What fascinated me most was the exploration of the unconscious forces beneath the surface—the currents that pull against our conscious desires. Atlas writes about the conflict that arises when we attempt to change, the tension between loyalty to one family and belonging to another, and the struggle to move beyond entrenched myths and legacies. Trauma, she reminds us, has a kind of radioactive half-life, showing up intergenerationally through emotional and physical symptoms. A narrative of the past continually reshapes the present; the story is replayed until it is understood.

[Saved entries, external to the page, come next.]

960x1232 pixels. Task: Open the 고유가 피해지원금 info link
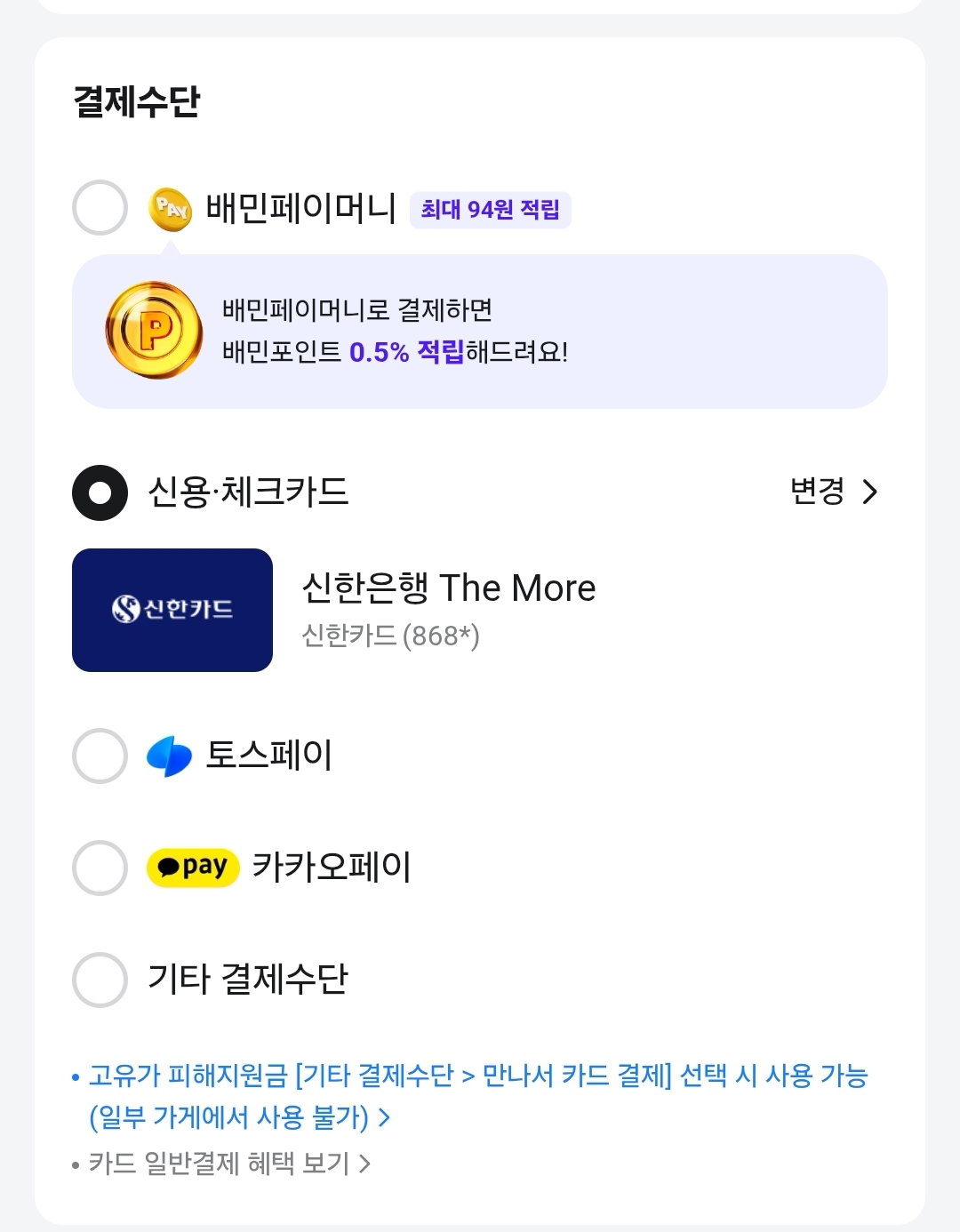tap(477, 1096)
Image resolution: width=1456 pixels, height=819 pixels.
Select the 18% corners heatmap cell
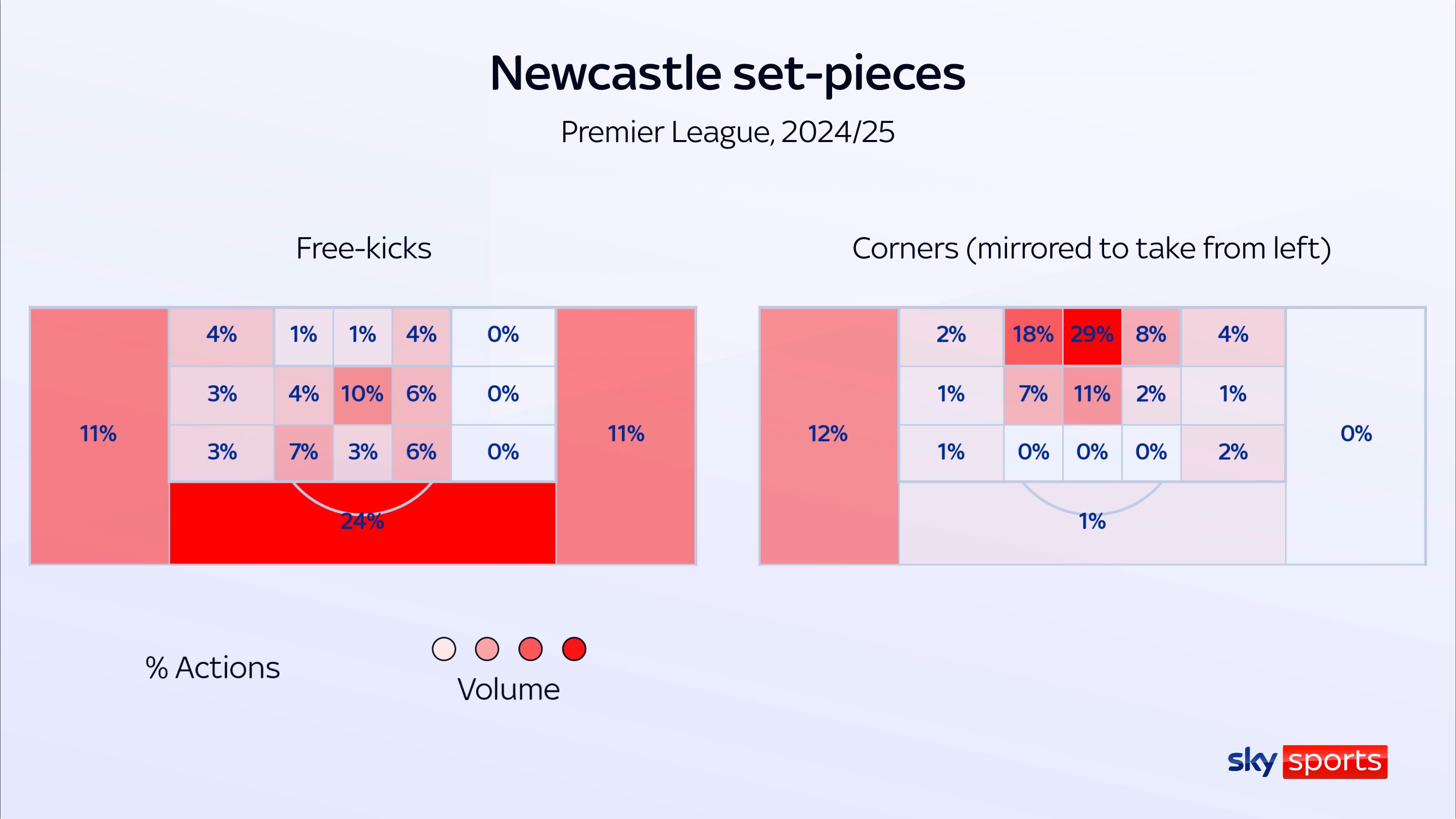(1033, 336)
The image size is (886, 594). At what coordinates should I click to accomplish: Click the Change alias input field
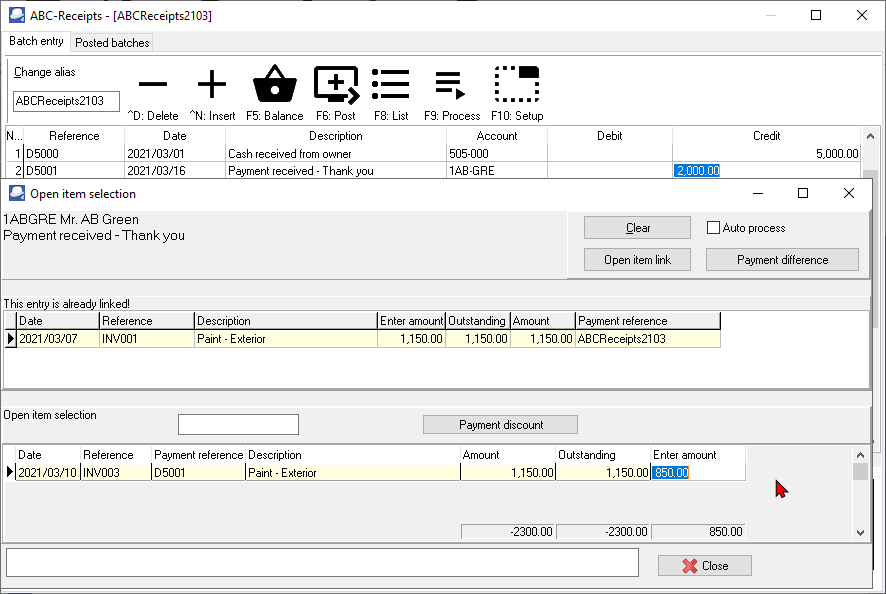pos(65,101)
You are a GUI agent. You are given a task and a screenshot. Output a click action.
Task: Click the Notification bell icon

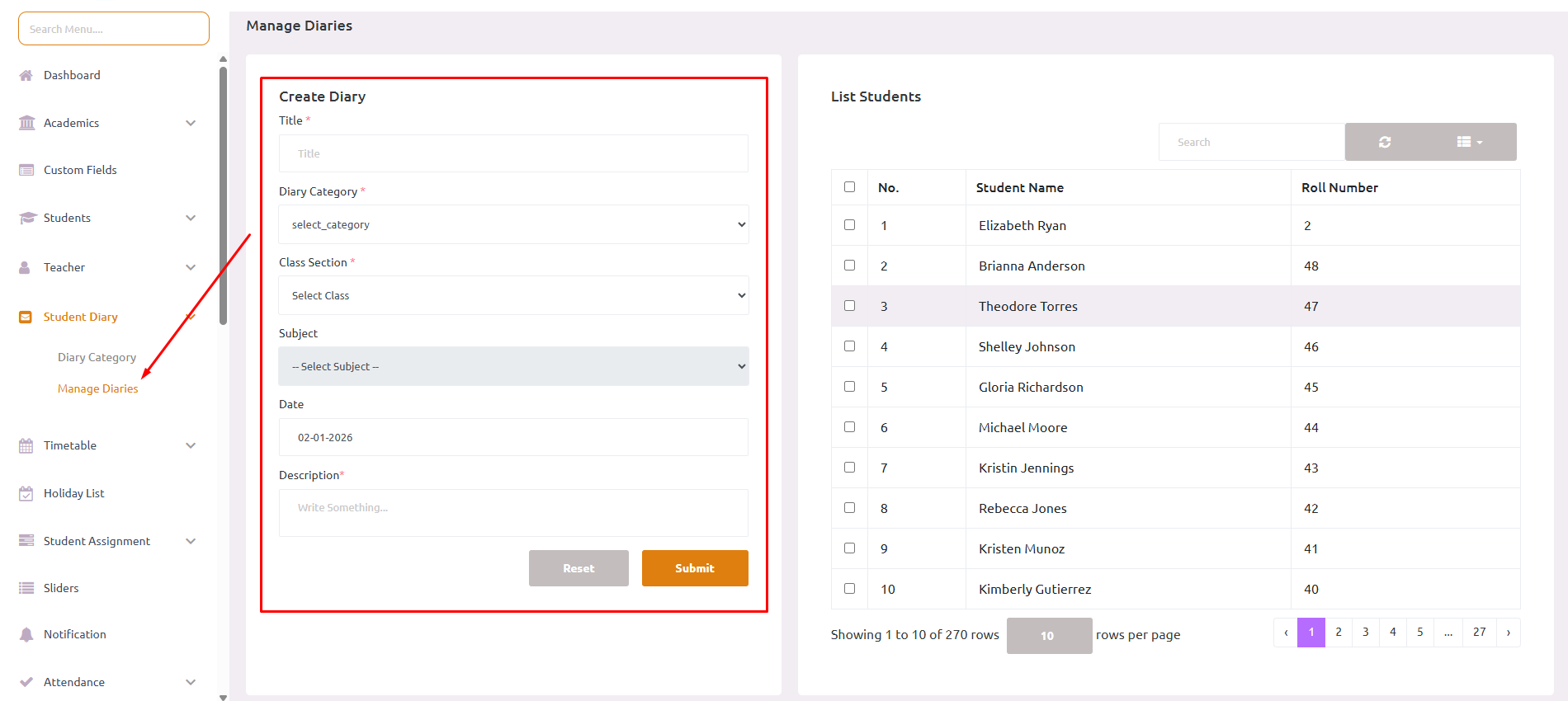tap(26, 634)
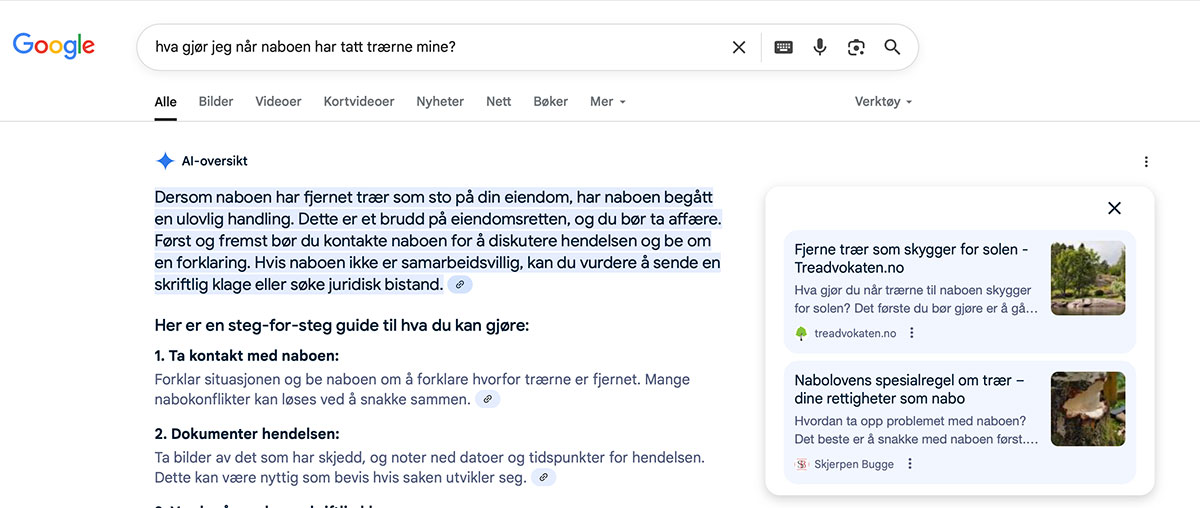Click the magnifying glass search button
Viewport: 1200px width, 508px height.
[892, 47]
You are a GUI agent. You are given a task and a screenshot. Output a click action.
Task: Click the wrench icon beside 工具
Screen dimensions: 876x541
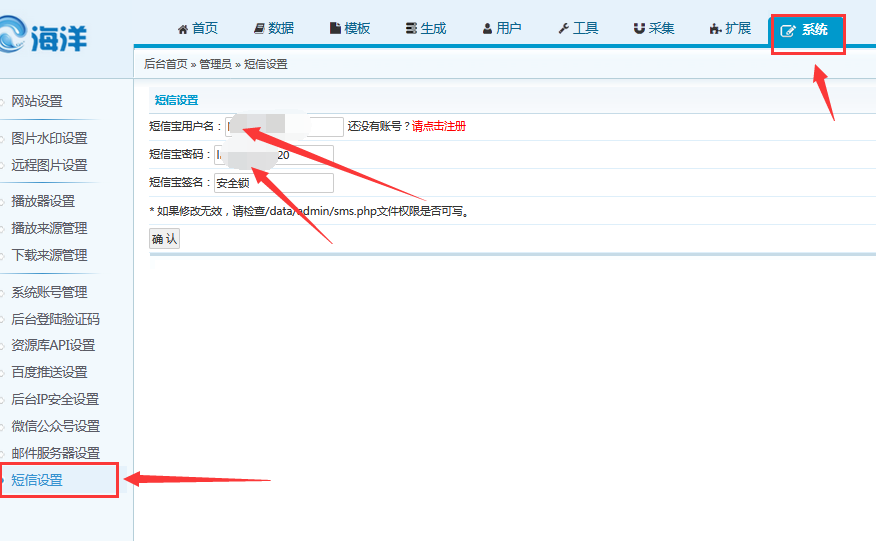coord(563,29)
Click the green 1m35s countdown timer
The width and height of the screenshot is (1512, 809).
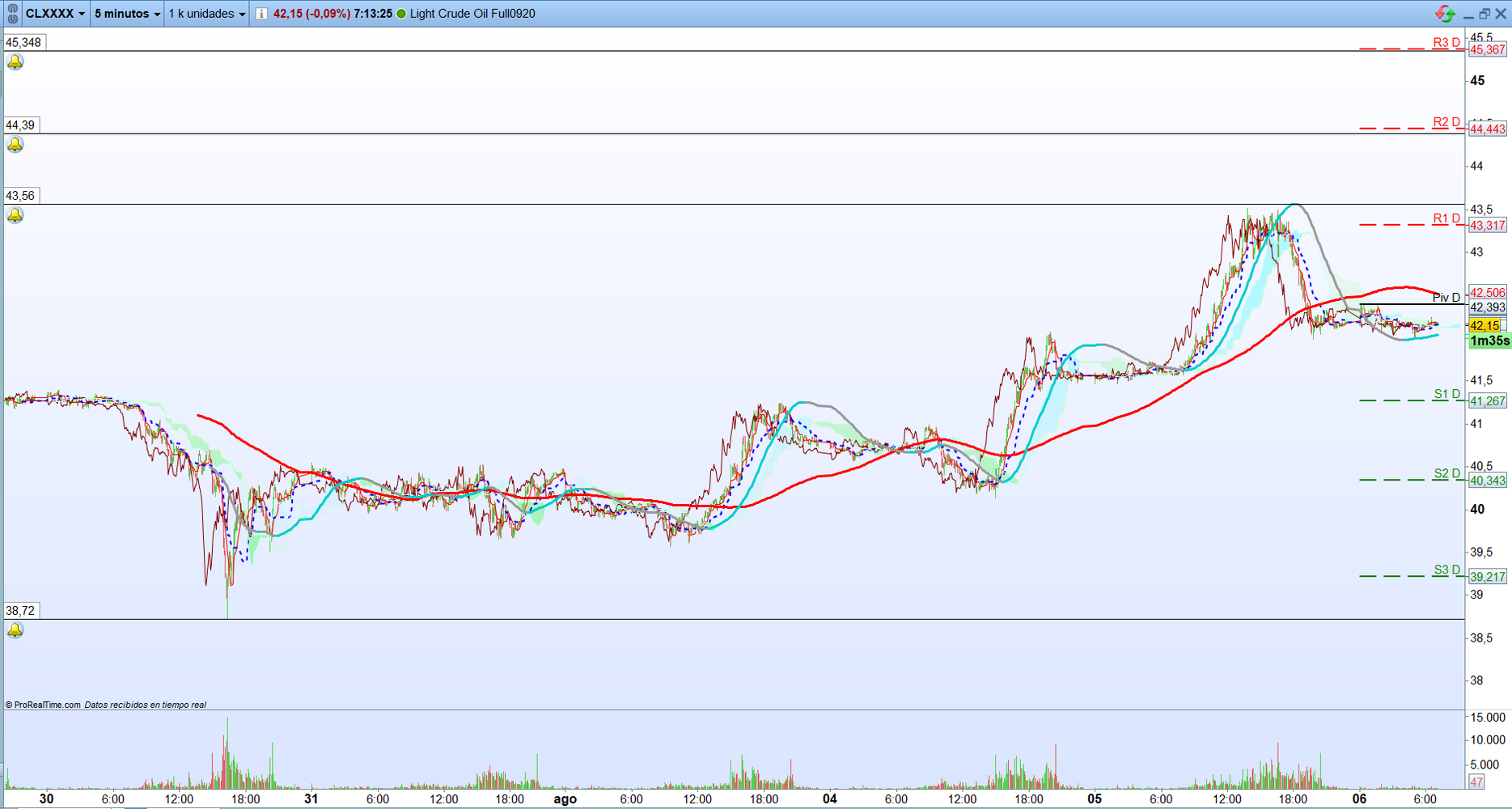[x=1489, y=341]
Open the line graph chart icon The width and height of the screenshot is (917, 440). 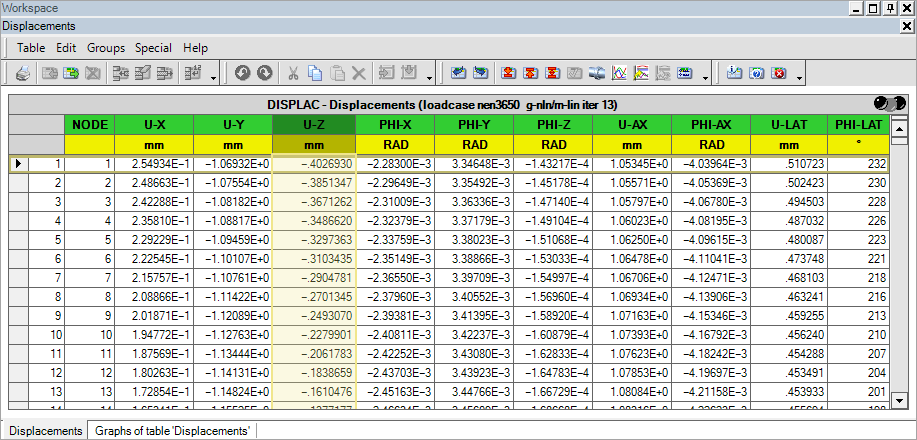pyautogui.click(x=619, y=73)
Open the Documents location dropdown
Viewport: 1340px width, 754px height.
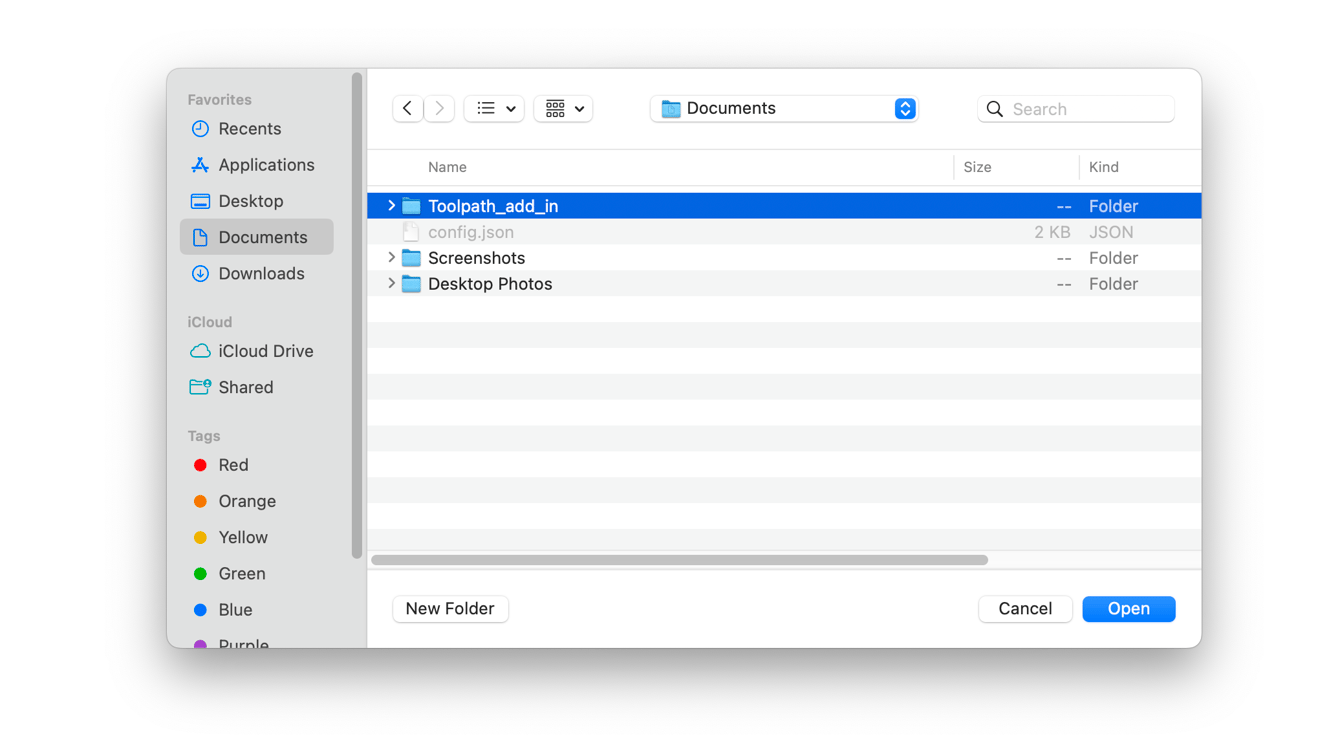[784, 108]
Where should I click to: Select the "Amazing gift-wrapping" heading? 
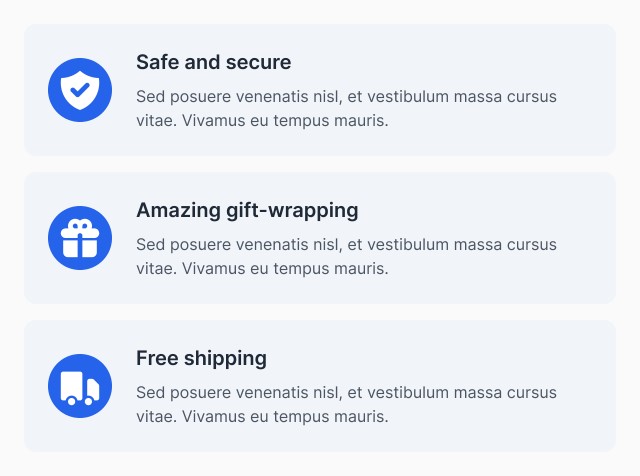pyautogui.click(x=247, y=211)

“When our minds remember, our bodies are free to forget,” Atlas writes. She shares a case in which a brutal death, long unspoken, lived on in the body of a descendant. Unresolved emotional facts can surface at key moments—an age, a date, a relationship. Strikingly, the synchronisation need not be exact; it is simply close enough. Our survival instincts match patterns whether we want them to or not—until we finally confront and release them.

Atlas also explores the idea of old injuries. A soldier victorious in battle experiences not only triumph but also loss and trauma. Acts intended as reparation often repeat earlier wounds rather than repair them. She describes parallel heartbreak, the moment a son and father merge emotionally through pain. And she reminds us how often, in therapy, we sabotage our progress as we approach vulnerable material: we act out feelings rather than understand them, relive trauma rather than integrate it.

Throughout the book, Atlas offers striking insights, including this favourite passage:

“We tend to assume that what we can see must be known to us, but in fact, so much of what we don’t know about ourselves lies in the familiar, sometimes even in the obvious. Often we realise that it is right before our eyes, and still we can’t see it. This stuff is dissociated, hidden in our own minds. We know but don’t remember.”

My key takeaways include the understanding that we often repeat our early family relationships in later intimate partnerships; that we need another person to bear witness to our emotional reality; and that feelings can be contagious. We may identify with the aggressor as a defence mechanism, adopting an abuser’s beliefs or behaviours. Loyalty keeps a part of us tied to those we leave behind, and ultimately, it is the unexamined lives of others that we end up living.

Galit Atlas writes with the authority of an experienced psychotherapist, yet with a gentle, accessible tone. The learning she offers landed quietly but stayed with me. Her style reminds me of Oliver Sacks and Virginia Axline—both clinicians who wrote with precision, compassion, and deep humanity. I loved them, and I loved this book.